CRI can inevitably cause substantial morbidity and mortality, which leads to extended hospital admissions and increased health care costs[5,6]. Thus, preventing CRI is a real clinical challenge, and several strategies have been adopted to reduce its incidence. In recent years, several studies have employed specific locking solutions instead of the standard heparin locks. A promising approach is the use of antibiotic lock solutions for the catheter to prevent intraluminal colonization and the development of biofilm. Decreased CRI rates have been reported by many clinical studies and confirmed in recent meta-analyses[7–9]. However, concerns have been raised regarding antibiotic lock solutions, given the particular risk of causing microbial resistance, although no substantial evidence has been published to date. Therefore, the preventive use of antibiotics should be avoided if alternative options exist.
For this purpose, ethanol is a potential candidate for the prevention of CRI. It is an easily available antiseptic with a broad antimicrobial spectrum, no known acquired resistance and minimal adverse effects. In the past few years, an increasing number of clinical studies investigating this approach have attested to the benefits of ethanol locks for CRI prevention[10–12]. Data from the relevant literature showed that ethanol locks were beneficial for reducing the occurrence of CRI. In addition, a few systematic reviews/meta-analyses regarding this prophylaxis have been published[13,14]. Similarly, these analyses have concluded that ethanol lock solutions reduce the risk of CRI for patients with CVCs. However, these studies are limited by some methodological problems, which can result in bias risk. For example, Zhao et al concluded that ethanol lock is effective in reducing the incidence of CRBSI in hemodialysis patients. However, in their meta-analysis, the majority of participants in the included studies were not hemodialysis patients. Zhang et al pooled all of the data directly in their meta-analysis and did not distinguish the types of control used in each domain. Furthermore, a decision regarding the use of ethanol locks should be based on the sustainability of catheters and potential adverse events, which was not reported fully in either of these two meta-analyses[13,14]. In this case, we believe that it is still necessary to carry out studies in this field. Thus, to further clarify the efficacy and safety of ethanol locks for the prevention of CRI, we conducted this systematic review and meta-analysis based on these existing RCTs.
Any relevant RCTs were included. For studies with the same or overlapping data by the same authors, the most appropriate studies with the largest number of cases or most recent publication dates were selected.
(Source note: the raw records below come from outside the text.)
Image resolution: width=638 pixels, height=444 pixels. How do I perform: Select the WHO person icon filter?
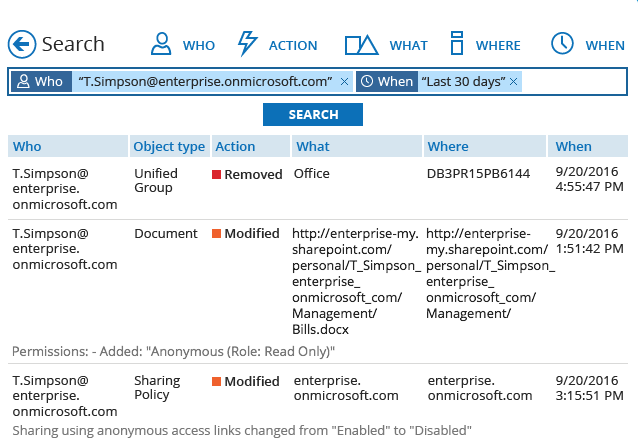tap(161, 44)
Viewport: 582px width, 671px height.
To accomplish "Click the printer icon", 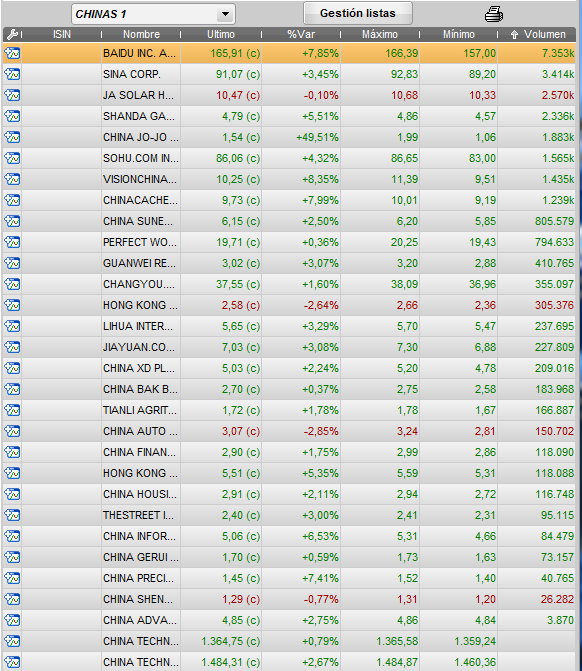I will [494, 14].
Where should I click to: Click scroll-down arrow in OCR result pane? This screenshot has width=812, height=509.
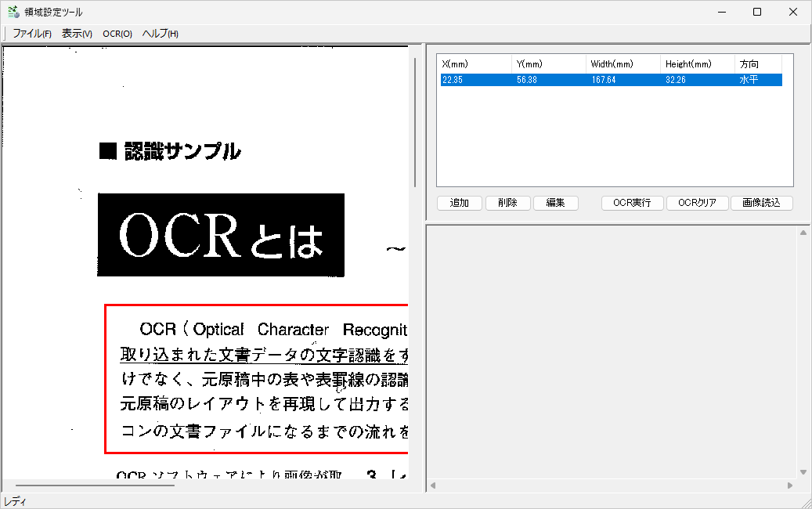803,472
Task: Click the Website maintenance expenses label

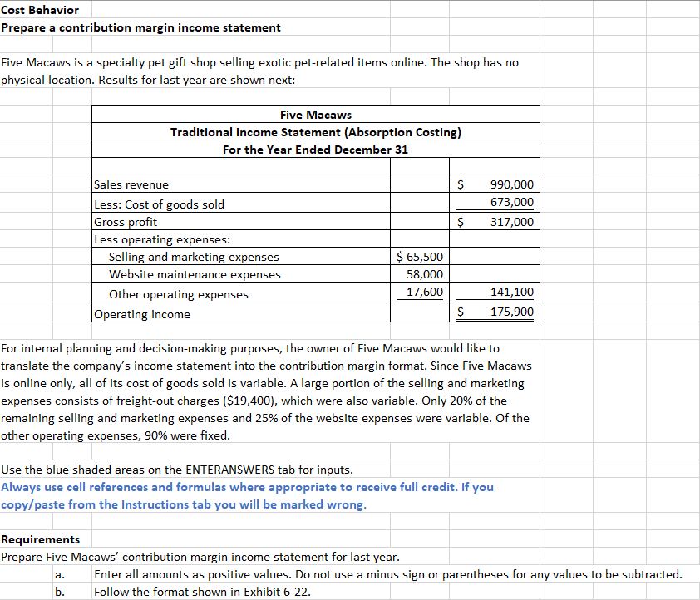Action: tap(187, 274)
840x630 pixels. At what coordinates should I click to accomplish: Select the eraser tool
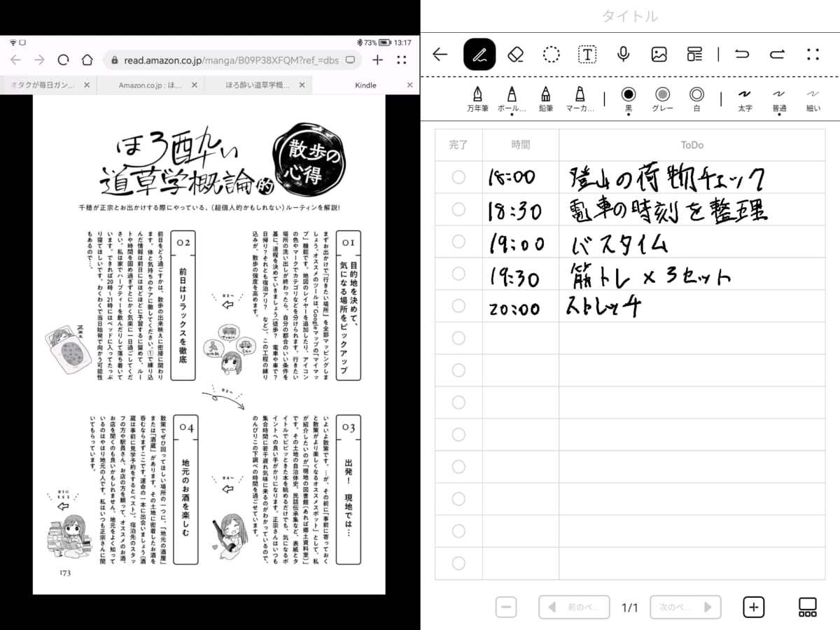515,55
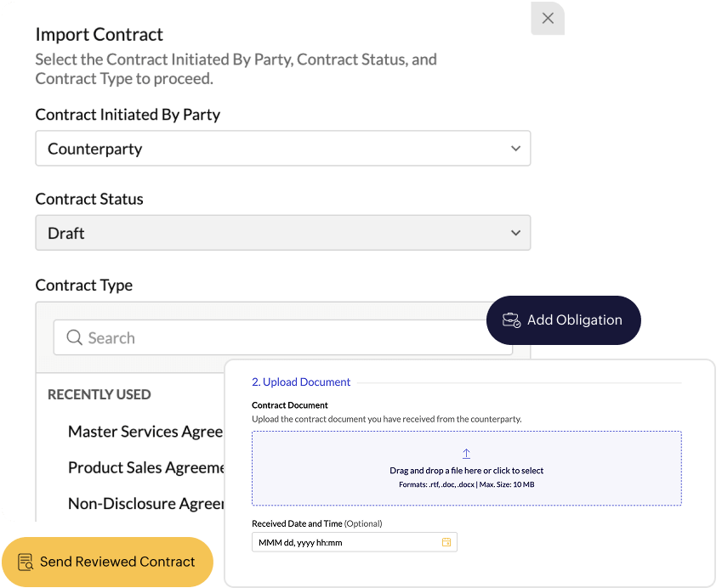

The participants were adults and children with a tunneled or nontunneled CVC as vascular access, regardless of the type of disease.
Type of interventions
Ethanol lock solutions were used in the intervention group. Solutions were allowed to dwell rather than simply being flushed through the catheter. A control condition (e.g., heparin locks) was used in the control group.
Outcomes of interest
The primary outcome was CRBSI (as defined by the study author). The secondary outcomes were exit site infection (defined as the development of purulent exudates or redness around the site not resulting from residual stitches), catheter dysfunction (defined as catheter blockage or persistent inadequate flow rate), removal of the catheter (defined as removal of the catheter for any reason before the end of prophylactic treatment), catheter thrombosis (defined as thrombosis or the need for thrombolytic therapy or removal of the catheter because of thrombosis), and all-cause mortality and adverse events as reported by the study author. Incidence was presented as the number of episodes per catheter-day.
Information sources and search
We systematically performed an electronic search of PubMed, the Cochrane Library, EMBASE (via the Embase.com platform), Sciences Citation Index (via the Web of Knowledge platform), the Chinese Biomedical Literature Database and the Chinese Digital Journals Full-text Database from their inception to March 2018 with no language restrictions. In addition, we searched unpublished theses and dissertations via the Conference Proceedings Citation Index, China Proceeding of Conference Full-text Database, China Doctoral Dissertation Full-text Database and China Master’s Theses Full-text Database. Relevant systematic reviews and meta-analyses from these databases were identified, and their bibliographies were scrutinized for further relevant trials, as were those of the RCTs included in the review. The search method included relevant text words and medical subject headings related to ethanol, infection, CVC and RCT. The exact search strategy used in the PubMed database is provided as an example in S1 text.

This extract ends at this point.